1.Gerechtshof Den Haag 10 juni 2016, ECLI:NL:GHDHA:2016:1737.
2.Artikel 6:20, derde lid, van de Algemene wet bestuursrecht (Awb).
3.Rechtbank Zeeland-West-Brabant 28 januari 2025, ECLI:NL:RBZWB:2025:446.
4.Rechtbank Zeeland-West-Brabant 12 februari 2025, ECLI:NL:RBZWB:2025:750.
5.Onder meer de uitspraken van deze rechtbank van 29 juni 2021, ECLI:NL:RBZWB:2021:3208, r.o. 4.8 en 4.9, 16 mei 2022, ECLI:NL:RBZWB:2022:2670, 14 juli 2023, ECLI:NL:RBZWB:2023:4983, r.o. 8, en 12 april 2024, ECLI:NL:RBZWB:2024:2447, r.o. 8.
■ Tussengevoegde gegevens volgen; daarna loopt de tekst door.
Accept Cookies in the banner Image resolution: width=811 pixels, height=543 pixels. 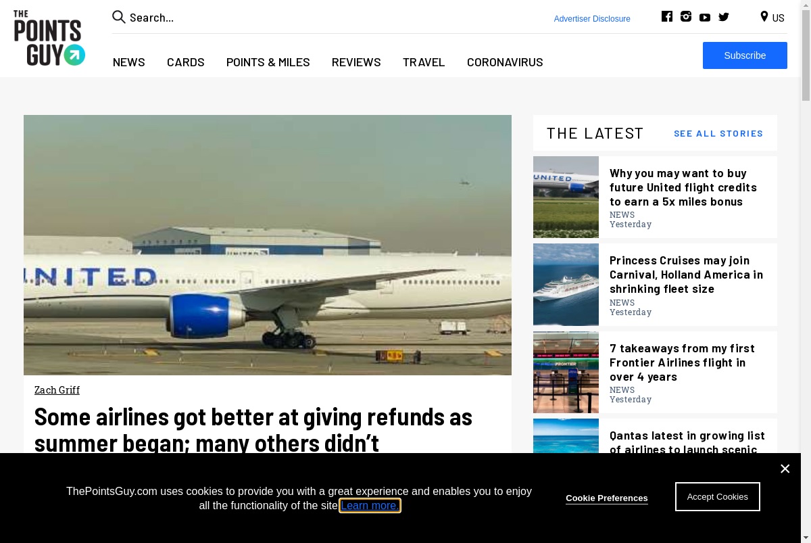coord(718,496)
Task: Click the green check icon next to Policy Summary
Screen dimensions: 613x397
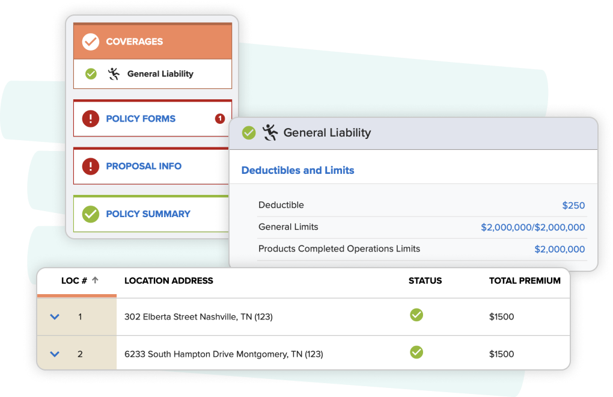Action: 90,214
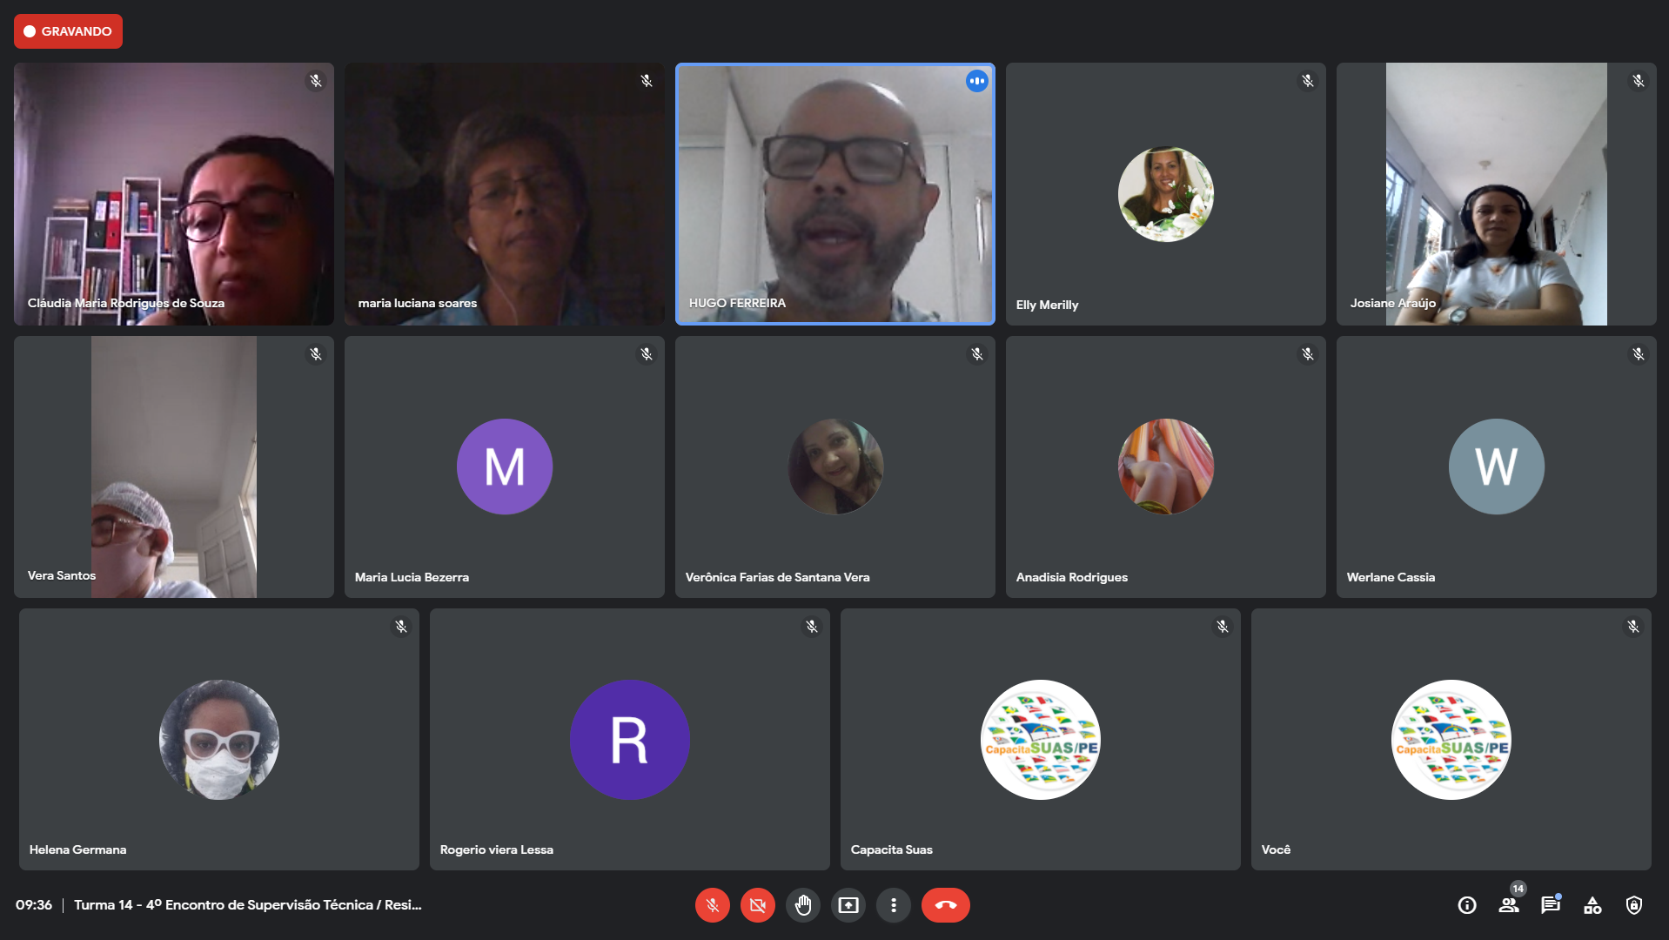Click Rogerio viera Lessa's R avatar
The width and height of the screenshot is (1669, 940).
629,740
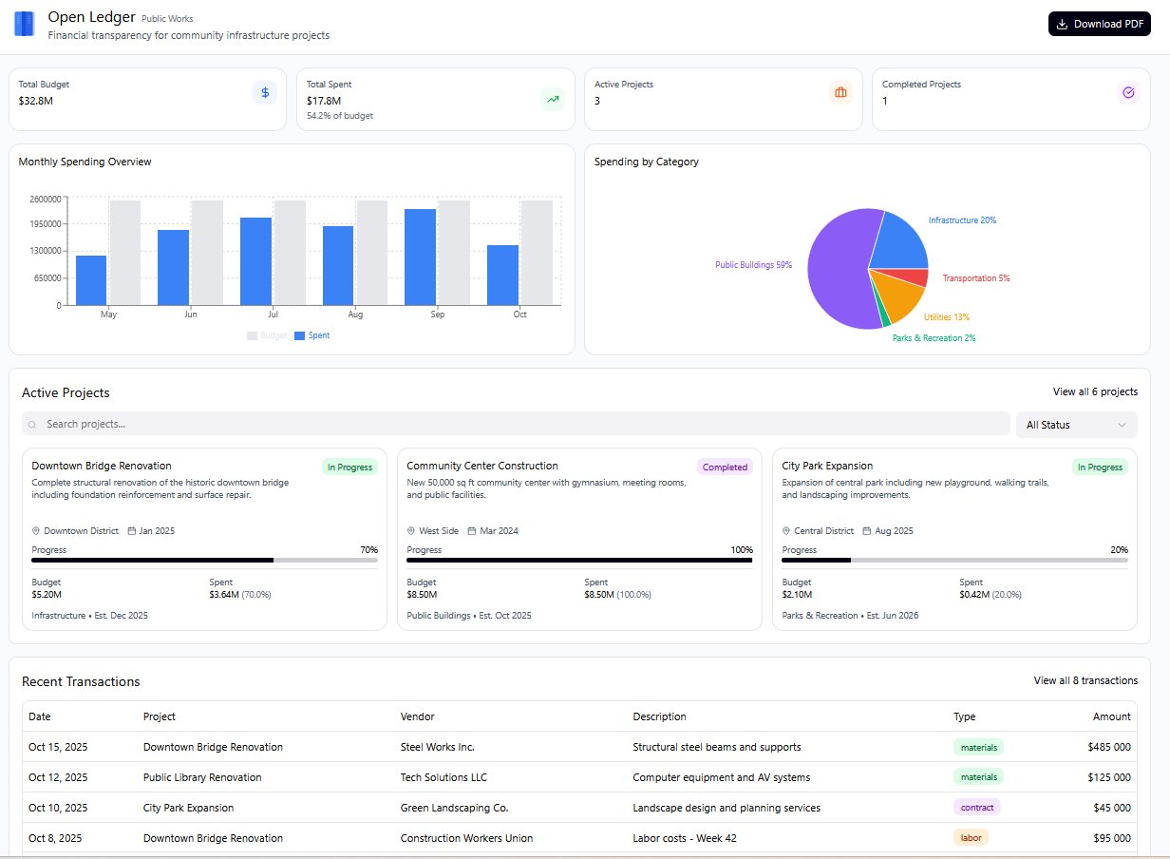This screenshot has height=859, width=1170.
Task: Click the briefcase Active Projects icon
Action: coord(840,93)
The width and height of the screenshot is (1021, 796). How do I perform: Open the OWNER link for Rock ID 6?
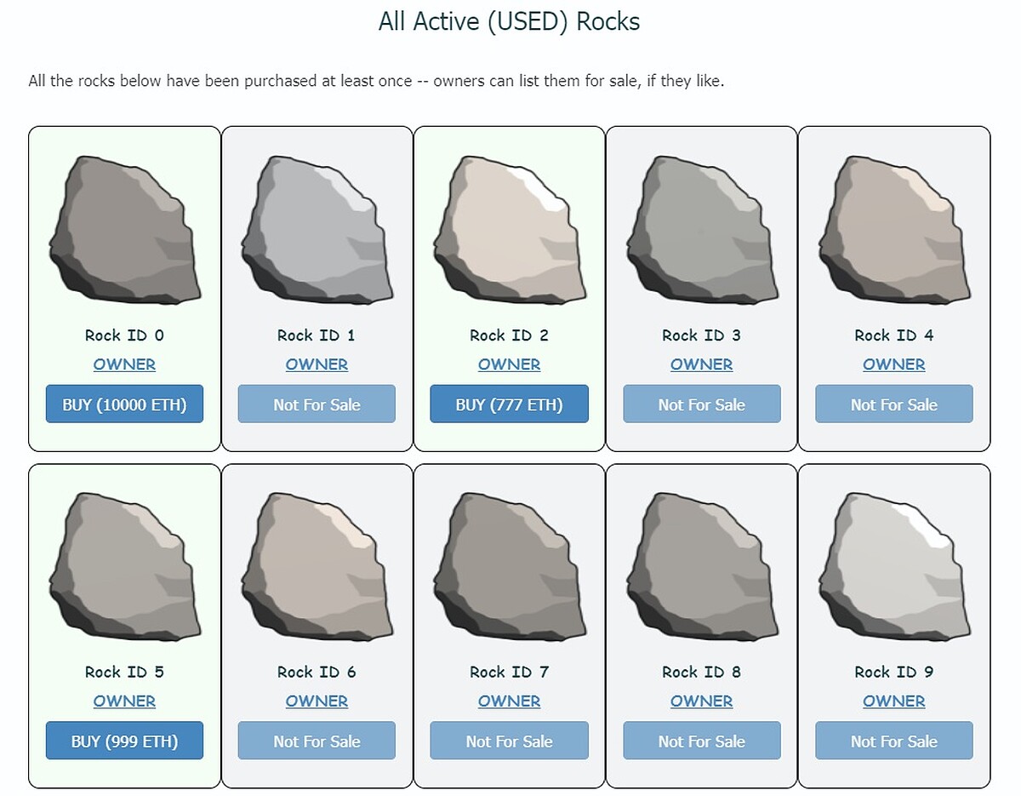pos(317,701)
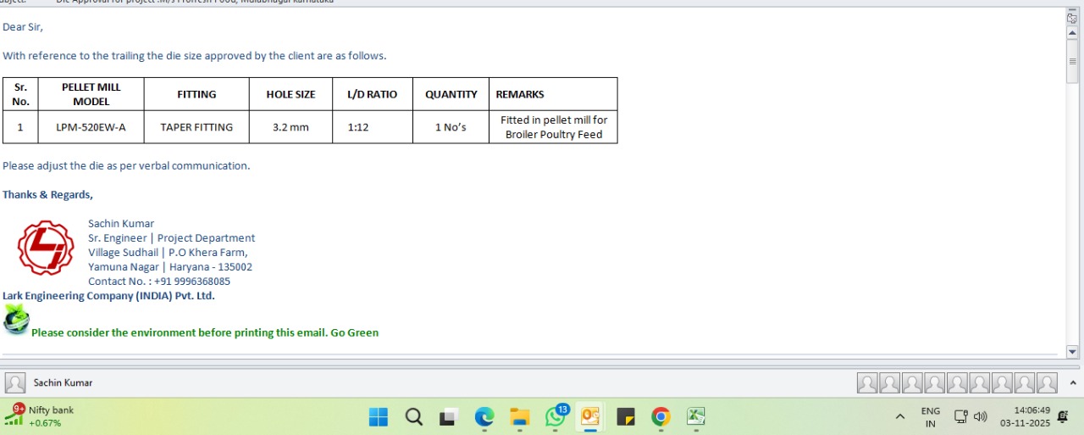Viewport: 1084px width, 435px height.
Task: Open File Explorer from the taskbar
Action: 519,416
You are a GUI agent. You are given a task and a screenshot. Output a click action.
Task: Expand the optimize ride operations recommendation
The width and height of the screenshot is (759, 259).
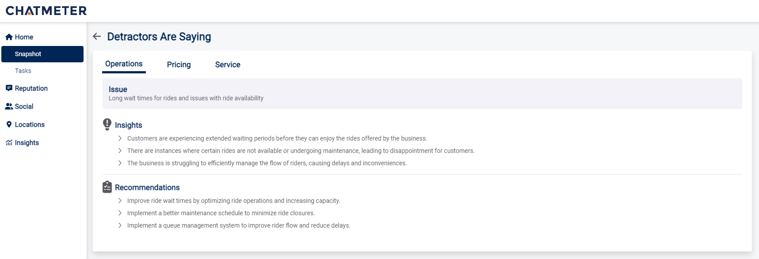pyautogui.click(x=120, y=201)

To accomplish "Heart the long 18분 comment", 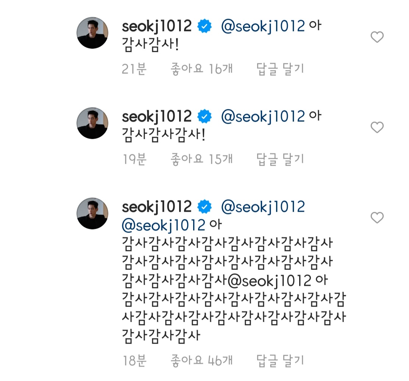I will [377, 218].
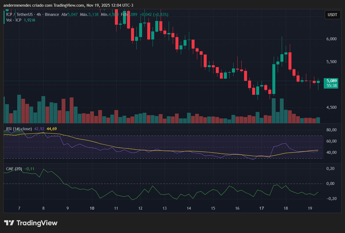Open the ICP symbol ticker
Image resolution: width=345 pixels, height=233 pixels.
coord(8,14)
6.Gerechtshof Den Haag 26 februari 2025, ECLI:NL:GHDHA:2025:529.
7.Artikel 8:31 van de Algemene wet bestuursrecht.
8.ABRvS 19 november 2014, ECLI:NL:RVS:2014:4129.
9.Hoge Raad 12 juli 2019, ECLI:NL:HR:2019:1173.
10.Rechtbank Zeeland-West-Brabant 12 april 2024, ECLI:NL:RBZWB:2024:2447, r.o. 8, en Rechtbank Zeeland-West-Brabant 29 juni 2021, ECLI:NL:RBZWB:2021:3208, r.o. 4.9.
11.Welk verzoek dit Hof heeft afgewezen op 26 februari 2025.
12.Op grond van artikel 8:84, vijfde lid, van de Awb jo. artikel 8:75 van de Awb.